▶ [Data in this exercise]
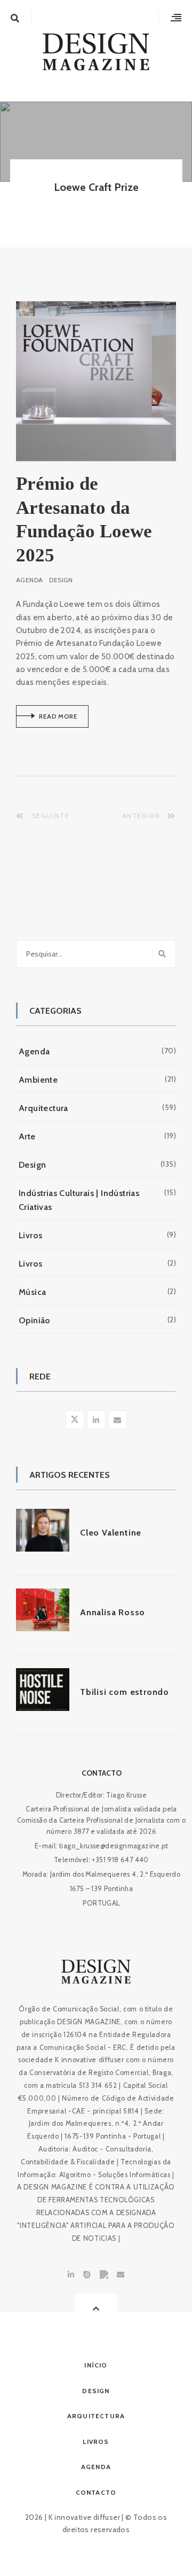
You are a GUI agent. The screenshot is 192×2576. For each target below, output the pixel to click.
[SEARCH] (163, 954)
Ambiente (38, 1080)
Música (32, 1292)
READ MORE (46, 720)
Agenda (29, 580)
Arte (27, 1136)
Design (61, 580)
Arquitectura (43, 1108)
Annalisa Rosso (112, 1612)
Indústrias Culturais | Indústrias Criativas (79, 1200)
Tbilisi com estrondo (124, 1692)
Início (95, 2365)
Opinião (35, 1320)
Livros (30, 1235)
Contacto (102, 1773)
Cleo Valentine (110, 1533)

▶ [Work item] Without including any picture, write out the material above exactly.

▶ [Answer area]
You are a GUI agent. The screenshot is 192×2576. For each target below, output the pixel to click.
[SEARCH] (163, 954)
Ambiente (38, 1080)
Música (32, 1292)
READ MORE (46, 720)
Agenda (29, 580)
Arte (27, 1136)
Design (61, 580)
Arquitectura (43, 1108)
Annalisa Rosso (112, 1612)
Indústrias Culturais | Indústrias Criativas (79, 1200)
Tbilisi com estrondo (124, 1692)
Início (95, 2365)
Opinião (35, 1320)
Livros (30, 1235)
Contacto (102, 1773)
Cleo Valentine (110, 1533)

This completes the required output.